→ Exercise requirements:
Write out exactly the lines between the line containing "Task: Choose file for 背景图片" and the end of the records, counting both ends, and leave out all pictures.

→ The data:
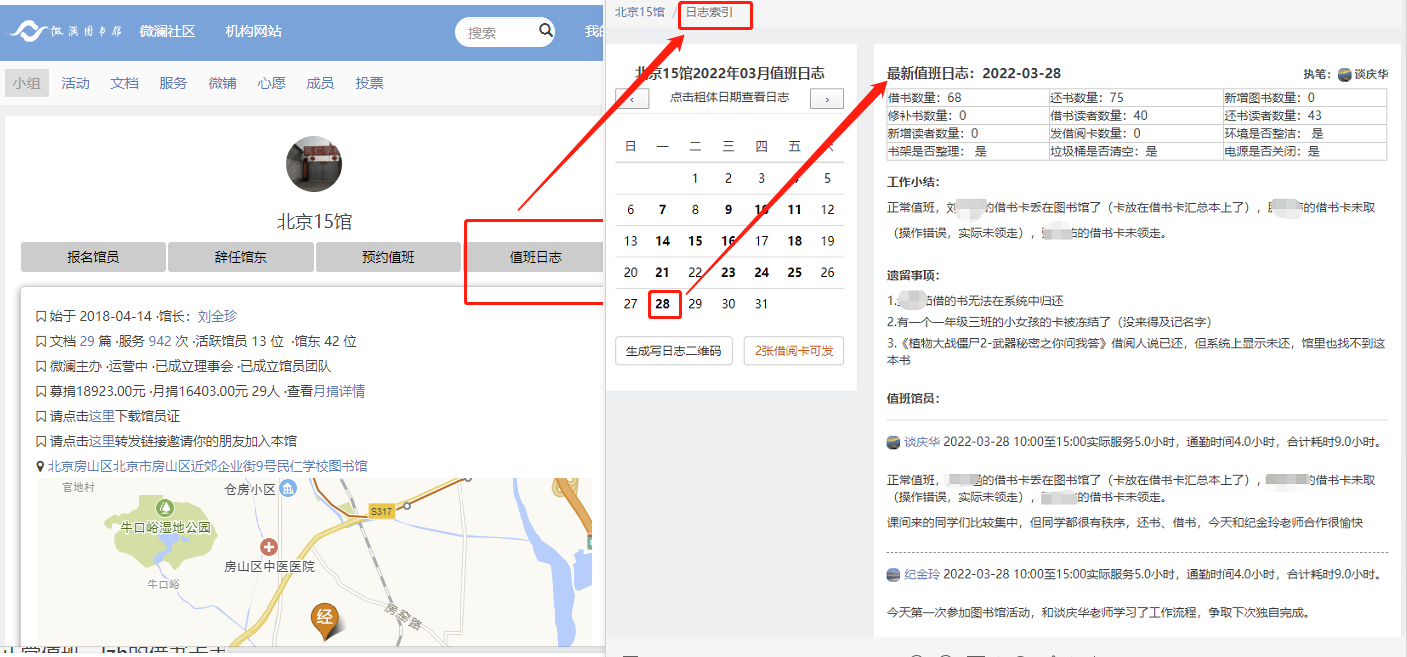Image resolution: width=1407 pixels, height=657 pixels.
Task: Click the 2张借阅卡可发 button
Action: tap(794, 351)
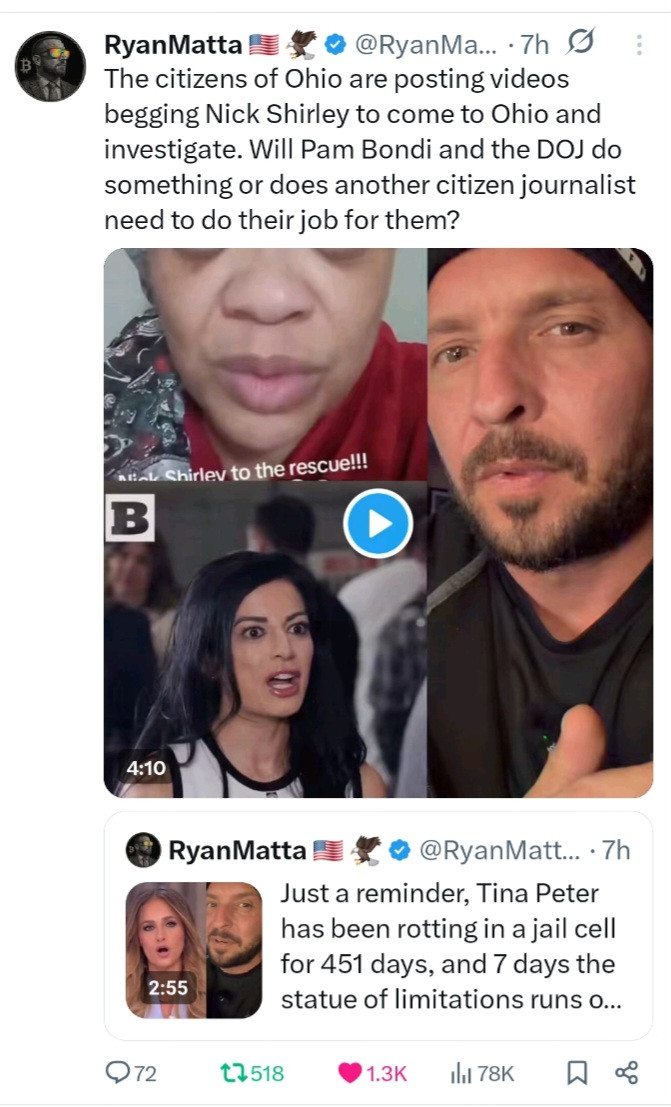671x1107 pixels.
Task: Click the share icon
Action: [627, 1073]
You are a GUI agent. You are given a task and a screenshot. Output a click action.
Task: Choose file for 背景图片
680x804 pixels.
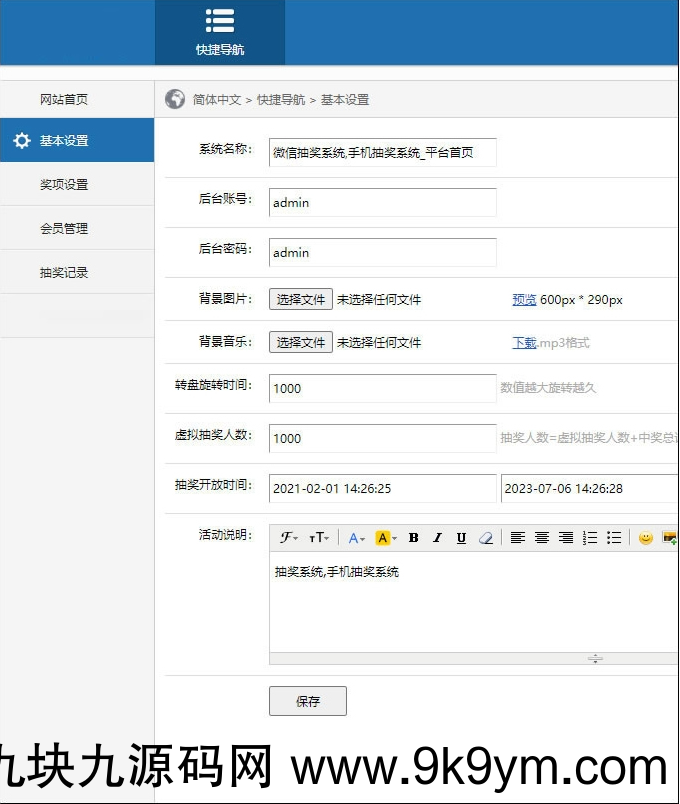coord(301,299)
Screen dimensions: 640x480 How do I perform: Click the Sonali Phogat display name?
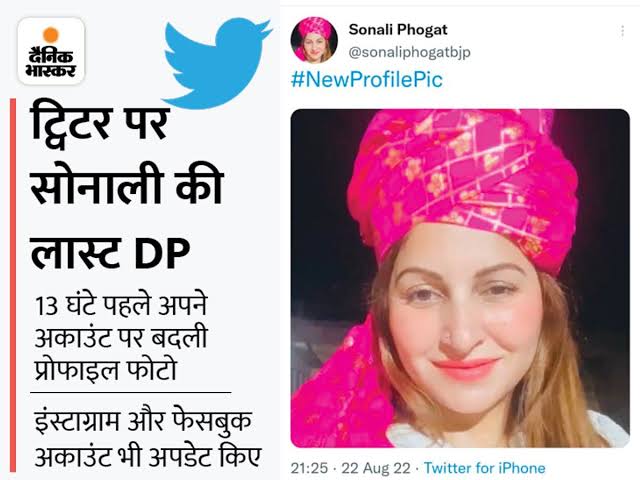(x=398, y=29)
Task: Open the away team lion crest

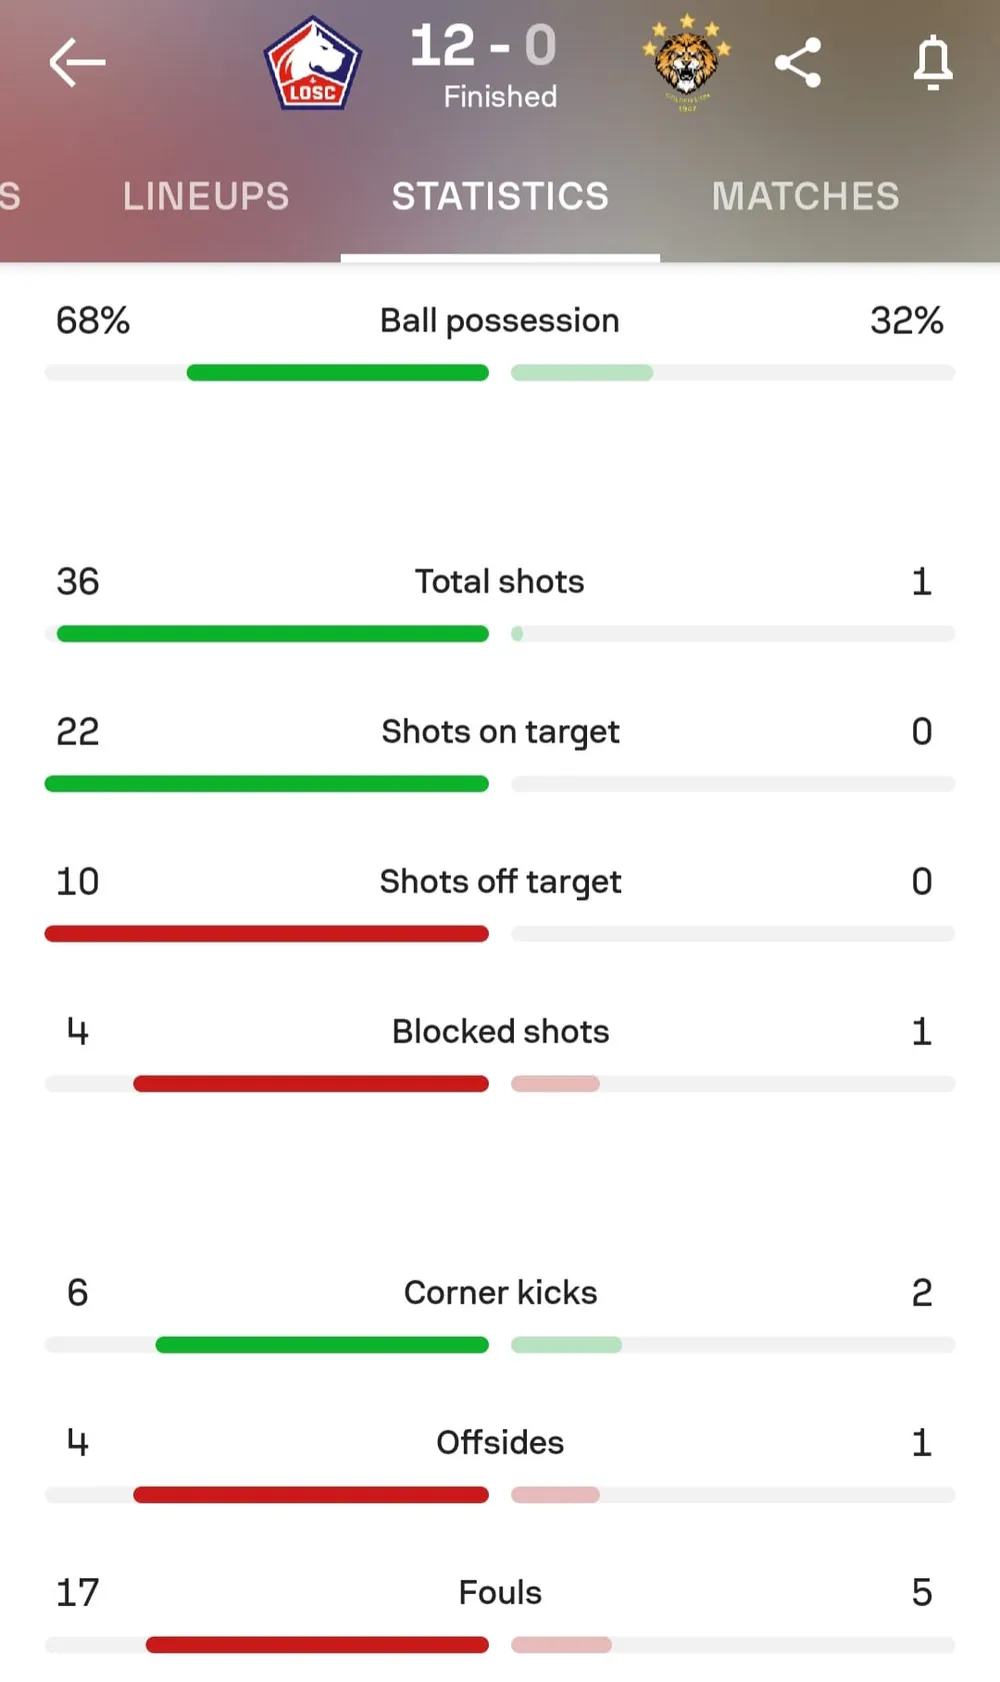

→ Answer for the task:
Task: Choose file for 背景图片
680x804 pixels.
coord(301,299)
Screen dimensions: 640x480 How do I perform: Click the Sonali Phogat display name?
(x=398, y=29)
Task: Open the away team lion crest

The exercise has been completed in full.